EXERCISE GOAL:
Reproduce, without any change, the stretch of the records from the line containing "Task: Click the breadcrumb separator arrow" through the line containing "coord(640,109)", including both of those lines.

SUPPLIED MATERIAL:
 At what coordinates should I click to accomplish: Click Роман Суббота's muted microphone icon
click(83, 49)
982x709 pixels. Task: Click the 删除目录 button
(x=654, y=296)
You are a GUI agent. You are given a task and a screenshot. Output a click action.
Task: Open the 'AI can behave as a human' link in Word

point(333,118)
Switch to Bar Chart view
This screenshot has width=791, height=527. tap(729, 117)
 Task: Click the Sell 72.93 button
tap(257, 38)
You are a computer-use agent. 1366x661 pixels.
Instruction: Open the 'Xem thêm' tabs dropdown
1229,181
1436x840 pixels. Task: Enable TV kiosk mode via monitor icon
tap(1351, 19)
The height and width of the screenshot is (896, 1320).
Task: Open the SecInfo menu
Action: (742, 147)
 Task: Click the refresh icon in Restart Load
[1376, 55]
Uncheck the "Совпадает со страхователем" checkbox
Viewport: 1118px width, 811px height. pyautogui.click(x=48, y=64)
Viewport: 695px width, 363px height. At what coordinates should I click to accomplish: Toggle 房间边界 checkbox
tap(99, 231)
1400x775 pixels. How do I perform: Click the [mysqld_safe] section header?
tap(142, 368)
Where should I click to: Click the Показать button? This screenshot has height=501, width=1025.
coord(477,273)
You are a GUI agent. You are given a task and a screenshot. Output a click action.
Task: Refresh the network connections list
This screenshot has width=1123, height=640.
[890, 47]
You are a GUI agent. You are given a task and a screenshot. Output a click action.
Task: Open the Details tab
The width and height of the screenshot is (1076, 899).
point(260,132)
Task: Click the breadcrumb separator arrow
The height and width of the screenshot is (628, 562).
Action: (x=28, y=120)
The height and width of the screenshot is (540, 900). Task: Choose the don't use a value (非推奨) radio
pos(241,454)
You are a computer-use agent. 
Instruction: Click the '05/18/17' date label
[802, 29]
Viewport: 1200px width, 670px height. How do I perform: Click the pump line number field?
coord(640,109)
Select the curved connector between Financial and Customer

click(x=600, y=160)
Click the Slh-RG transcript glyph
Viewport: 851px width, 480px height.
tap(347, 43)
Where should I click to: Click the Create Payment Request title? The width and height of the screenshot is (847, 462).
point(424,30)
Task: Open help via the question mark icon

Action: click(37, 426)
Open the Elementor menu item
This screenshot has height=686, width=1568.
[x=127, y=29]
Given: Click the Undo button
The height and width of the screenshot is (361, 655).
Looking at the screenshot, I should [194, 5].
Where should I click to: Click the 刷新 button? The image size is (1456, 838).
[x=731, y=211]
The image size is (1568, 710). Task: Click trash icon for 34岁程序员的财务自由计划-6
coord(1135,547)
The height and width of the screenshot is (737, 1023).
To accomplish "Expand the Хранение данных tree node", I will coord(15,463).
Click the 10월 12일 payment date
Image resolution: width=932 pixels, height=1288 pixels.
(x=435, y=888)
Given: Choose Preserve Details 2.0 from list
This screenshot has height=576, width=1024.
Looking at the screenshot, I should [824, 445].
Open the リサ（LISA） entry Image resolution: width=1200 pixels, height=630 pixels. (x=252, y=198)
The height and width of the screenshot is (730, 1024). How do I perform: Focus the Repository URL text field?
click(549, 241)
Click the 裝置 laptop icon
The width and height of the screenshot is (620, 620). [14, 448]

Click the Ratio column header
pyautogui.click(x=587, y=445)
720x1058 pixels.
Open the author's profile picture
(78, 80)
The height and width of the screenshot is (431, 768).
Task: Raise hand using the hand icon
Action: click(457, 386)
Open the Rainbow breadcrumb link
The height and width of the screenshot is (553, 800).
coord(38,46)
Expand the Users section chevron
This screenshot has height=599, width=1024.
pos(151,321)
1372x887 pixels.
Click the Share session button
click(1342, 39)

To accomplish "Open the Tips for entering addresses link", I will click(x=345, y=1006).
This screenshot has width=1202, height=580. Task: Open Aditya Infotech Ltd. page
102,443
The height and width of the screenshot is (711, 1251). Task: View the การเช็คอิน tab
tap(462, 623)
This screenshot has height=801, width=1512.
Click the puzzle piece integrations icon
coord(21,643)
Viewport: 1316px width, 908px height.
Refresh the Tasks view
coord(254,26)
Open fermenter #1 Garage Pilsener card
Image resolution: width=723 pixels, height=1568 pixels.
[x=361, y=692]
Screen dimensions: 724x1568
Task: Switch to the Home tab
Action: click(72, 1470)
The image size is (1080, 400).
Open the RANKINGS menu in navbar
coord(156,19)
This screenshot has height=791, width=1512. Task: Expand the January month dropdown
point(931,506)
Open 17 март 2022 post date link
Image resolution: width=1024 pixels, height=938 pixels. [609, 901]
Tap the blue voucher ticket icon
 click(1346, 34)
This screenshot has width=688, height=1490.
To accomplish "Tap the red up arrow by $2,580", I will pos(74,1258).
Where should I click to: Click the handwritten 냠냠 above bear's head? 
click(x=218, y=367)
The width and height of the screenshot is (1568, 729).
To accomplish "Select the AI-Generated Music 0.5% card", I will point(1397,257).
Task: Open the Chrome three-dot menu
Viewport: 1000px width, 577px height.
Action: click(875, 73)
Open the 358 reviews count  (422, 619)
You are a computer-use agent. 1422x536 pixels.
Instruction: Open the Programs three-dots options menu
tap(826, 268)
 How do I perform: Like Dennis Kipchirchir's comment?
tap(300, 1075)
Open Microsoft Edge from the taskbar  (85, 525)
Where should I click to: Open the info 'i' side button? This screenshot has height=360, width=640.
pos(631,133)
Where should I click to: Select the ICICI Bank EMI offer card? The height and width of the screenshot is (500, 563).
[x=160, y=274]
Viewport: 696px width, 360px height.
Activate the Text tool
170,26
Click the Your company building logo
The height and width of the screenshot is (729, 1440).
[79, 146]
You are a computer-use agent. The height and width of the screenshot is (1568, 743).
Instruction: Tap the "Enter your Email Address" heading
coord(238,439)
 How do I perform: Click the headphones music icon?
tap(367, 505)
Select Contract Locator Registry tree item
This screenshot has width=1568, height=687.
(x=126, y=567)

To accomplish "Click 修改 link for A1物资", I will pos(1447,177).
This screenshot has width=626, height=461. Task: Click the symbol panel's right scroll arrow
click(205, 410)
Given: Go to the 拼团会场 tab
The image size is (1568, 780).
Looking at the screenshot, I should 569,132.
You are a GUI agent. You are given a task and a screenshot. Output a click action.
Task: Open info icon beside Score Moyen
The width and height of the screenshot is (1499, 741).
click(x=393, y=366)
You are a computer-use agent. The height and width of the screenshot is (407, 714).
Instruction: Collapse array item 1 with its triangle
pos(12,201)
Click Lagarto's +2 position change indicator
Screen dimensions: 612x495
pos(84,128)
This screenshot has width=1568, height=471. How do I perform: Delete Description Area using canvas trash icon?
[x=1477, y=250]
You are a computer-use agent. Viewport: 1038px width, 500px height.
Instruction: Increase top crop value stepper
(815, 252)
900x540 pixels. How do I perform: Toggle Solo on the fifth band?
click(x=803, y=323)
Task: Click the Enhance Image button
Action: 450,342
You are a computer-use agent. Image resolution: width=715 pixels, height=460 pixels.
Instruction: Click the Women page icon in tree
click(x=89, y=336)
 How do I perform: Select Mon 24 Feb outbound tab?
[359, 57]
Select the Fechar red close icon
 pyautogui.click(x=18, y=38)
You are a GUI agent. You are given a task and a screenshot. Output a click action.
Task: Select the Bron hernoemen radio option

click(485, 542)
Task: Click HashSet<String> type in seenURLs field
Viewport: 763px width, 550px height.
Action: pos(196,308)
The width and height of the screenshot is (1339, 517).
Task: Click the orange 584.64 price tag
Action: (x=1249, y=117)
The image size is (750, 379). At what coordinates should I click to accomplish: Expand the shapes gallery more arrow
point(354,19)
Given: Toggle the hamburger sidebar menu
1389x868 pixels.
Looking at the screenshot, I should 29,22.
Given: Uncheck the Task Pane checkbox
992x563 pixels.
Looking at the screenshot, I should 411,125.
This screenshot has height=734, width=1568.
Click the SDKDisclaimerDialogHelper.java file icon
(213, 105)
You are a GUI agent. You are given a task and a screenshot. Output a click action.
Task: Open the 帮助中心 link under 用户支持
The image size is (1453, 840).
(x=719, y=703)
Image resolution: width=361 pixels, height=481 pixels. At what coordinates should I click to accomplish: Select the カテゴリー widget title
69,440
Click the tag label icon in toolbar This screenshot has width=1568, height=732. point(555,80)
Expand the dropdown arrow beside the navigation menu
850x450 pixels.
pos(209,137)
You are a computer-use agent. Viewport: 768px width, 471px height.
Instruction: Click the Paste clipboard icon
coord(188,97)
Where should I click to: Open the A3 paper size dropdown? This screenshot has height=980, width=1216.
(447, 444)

COMPLETED EXERCISE:
Task: Click the breadcrumb separator arrow
The height and width of the screenshot is (628, 562).
Action: (x=28, y=120)
The height and width of the screenshot is (540, 900). Task: Choose the don't use a value (非推奨) radio
pos(241,454)
You are a computer-use agent. 
Instruction: Click the '05/18/17' date label
[802, 29]
Viewport: 1200px width, 670px height. How do I perform: Click the pump line number field?
coord(640,109)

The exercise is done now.